##### Provided data

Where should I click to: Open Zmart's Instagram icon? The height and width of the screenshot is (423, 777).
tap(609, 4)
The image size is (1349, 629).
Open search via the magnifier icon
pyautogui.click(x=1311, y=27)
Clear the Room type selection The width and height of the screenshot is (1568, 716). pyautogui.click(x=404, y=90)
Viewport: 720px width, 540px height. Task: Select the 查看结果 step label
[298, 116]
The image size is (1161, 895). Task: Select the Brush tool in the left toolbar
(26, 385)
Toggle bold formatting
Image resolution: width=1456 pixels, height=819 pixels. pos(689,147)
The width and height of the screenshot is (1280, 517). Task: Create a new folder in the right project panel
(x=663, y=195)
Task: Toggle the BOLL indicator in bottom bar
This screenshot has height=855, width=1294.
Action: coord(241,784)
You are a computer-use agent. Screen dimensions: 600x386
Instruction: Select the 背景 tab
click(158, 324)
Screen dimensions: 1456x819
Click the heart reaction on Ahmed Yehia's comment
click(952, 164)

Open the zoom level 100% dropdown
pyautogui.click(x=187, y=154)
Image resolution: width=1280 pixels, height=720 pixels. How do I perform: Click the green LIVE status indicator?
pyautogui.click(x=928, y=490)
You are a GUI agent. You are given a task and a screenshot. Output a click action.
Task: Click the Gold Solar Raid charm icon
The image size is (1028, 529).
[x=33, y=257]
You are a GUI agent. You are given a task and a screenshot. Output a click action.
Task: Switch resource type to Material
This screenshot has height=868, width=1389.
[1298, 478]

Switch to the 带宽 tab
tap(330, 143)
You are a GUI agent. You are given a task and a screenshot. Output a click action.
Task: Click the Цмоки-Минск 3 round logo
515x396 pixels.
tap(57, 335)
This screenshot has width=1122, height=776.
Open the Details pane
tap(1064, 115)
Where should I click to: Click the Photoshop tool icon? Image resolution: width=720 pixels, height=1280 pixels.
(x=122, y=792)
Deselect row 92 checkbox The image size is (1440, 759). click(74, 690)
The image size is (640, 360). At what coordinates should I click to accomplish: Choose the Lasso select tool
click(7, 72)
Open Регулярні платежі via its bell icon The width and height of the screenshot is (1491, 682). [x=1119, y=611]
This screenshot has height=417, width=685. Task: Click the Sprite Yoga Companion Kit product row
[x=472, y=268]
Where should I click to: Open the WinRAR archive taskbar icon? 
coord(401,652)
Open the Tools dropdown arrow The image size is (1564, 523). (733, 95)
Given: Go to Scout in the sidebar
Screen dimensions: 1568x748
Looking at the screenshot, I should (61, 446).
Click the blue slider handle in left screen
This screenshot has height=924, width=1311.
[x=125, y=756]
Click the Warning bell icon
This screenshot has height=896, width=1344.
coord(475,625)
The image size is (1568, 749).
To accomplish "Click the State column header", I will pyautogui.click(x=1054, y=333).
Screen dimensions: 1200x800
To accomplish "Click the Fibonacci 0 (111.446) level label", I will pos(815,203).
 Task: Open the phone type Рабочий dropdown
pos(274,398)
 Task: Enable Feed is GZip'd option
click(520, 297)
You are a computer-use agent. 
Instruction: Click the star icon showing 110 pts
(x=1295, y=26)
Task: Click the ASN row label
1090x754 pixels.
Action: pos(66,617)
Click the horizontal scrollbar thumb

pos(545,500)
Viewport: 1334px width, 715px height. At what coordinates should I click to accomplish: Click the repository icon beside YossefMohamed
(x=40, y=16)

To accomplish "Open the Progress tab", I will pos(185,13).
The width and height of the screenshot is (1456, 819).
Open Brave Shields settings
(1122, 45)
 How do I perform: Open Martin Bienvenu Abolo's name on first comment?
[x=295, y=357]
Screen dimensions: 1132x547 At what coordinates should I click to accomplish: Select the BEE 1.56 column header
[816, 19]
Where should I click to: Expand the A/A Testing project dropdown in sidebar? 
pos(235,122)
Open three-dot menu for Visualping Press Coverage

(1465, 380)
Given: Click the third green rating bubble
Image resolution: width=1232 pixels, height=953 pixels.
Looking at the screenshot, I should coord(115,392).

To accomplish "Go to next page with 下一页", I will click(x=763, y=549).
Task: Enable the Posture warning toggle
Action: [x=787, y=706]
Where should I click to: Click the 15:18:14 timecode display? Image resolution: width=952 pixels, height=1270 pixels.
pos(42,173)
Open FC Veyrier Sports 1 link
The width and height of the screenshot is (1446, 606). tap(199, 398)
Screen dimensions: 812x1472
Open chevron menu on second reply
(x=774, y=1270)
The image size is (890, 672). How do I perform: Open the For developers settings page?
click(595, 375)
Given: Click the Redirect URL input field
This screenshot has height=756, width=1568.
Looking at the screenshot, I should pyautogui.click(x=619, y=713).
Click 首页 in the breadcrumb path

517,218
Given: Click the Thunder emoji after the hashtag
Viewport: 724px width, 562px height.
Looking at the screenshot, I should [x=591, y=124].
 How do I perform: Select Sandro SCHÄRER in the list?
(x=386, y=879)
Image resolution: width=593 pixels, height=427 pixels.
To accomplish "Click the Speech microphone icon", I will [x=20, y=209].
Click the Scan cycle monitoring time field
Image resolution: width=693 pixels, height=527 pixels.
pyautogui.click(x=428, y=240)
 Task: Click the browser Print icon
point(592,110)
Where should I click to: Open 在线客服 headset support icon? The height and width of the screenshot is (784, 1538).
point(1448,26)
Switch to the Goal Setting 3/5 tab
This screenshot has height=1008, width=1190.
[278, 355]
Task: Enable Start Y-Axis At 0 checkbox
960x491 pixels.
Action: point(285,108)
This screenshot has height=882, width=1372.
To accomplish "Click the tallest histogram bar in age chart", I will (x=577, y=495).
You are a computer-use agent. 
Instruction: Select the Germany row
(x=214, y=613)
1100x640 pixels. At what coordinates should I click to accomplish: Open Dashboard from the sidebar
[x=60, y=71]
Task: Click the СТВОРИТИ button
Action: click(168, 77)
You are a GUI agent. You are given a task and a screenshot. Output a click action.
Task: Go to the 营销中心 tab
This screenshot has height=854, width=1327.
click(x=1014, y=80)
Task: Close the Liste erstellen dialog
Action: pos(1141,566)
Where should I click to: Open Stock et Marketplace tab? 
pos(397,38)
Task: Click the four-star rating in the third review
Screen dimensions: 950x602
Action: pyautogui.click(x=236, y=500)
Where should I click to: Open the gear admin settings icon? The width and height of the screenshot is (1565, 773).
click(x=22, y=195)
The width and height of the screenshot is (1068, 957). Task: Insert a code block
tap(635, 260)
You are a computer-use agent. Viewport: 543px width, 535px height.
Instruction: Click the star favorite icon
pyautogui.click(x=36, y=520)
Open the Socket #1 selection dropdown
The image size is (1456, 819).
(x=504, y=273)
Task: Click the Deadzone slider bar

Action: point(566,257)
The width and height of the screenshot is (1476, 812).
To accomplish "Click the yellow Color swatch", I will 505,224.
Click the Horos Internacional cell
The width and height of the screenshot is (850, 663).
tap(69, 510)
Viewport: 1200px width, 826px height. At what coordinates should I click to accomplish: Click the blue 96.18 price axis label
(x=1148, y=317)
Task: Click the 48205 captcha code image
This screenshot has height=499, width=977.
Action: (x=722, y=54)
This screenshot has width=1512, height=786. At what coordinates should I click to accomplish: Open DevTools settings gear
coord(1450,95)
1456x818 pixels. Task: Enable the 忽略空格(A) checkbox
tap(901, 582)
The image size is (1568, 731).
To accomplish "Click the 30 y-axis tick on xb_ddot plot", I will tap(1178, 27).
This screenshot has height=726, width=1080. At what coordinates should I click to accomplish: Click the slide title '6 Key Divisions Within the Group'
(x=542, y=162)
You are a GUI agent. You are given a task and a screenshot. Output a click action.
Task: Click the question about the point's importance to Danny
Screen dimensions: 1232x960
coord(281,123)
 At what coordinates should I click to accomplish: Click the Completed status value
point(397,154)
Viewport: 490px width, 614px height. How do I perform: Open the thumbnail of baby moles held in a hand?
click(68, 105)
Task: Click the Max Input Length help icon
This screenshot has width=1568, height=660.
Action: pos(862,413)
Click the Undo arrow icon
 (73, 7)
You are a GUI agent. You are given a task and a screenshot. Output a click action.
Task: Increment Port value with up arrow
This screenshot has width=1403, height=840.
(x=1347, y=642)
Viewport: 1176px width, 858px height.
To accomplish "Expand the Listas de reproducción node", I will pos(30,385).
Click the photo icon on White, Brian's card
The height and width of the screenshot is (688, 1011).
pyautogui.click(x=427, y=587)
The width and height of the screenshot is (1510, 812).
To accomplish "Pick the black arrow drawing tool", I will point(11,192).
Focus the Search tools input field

##########

Reproduce the lines exactly, starting at the line that contains "I will pos(185,13)." and ending at the line that contains "Looking at the screenshot, I should coord(115,392).".

_Task output_
To accomplish "Open the Progress tab", I will pos(185,13).
The width and height of the screenshot is (1456, 819).
Open Brave Shields settings
(1122, 45)
 How do I perform: Open Martin Bienvenu Abolo's name on first comment?
[x=295, y=357]
Screen dimensions: 1132x547 At what coordinates should I click to accomplish: Select the BEE 1.56 column header
[816, 19]
Where should I click to: Expand the A/A Testing project dropdown in sidebar? 
pos(235,122)
Open three-dot menu for Visualping Press Coverage

(1465, 380)
Given: Click the third green rating bubble
Image resolution: width=1232 pixels, height=953 pixels.
Looking at the screenshot, I should coord(115,392).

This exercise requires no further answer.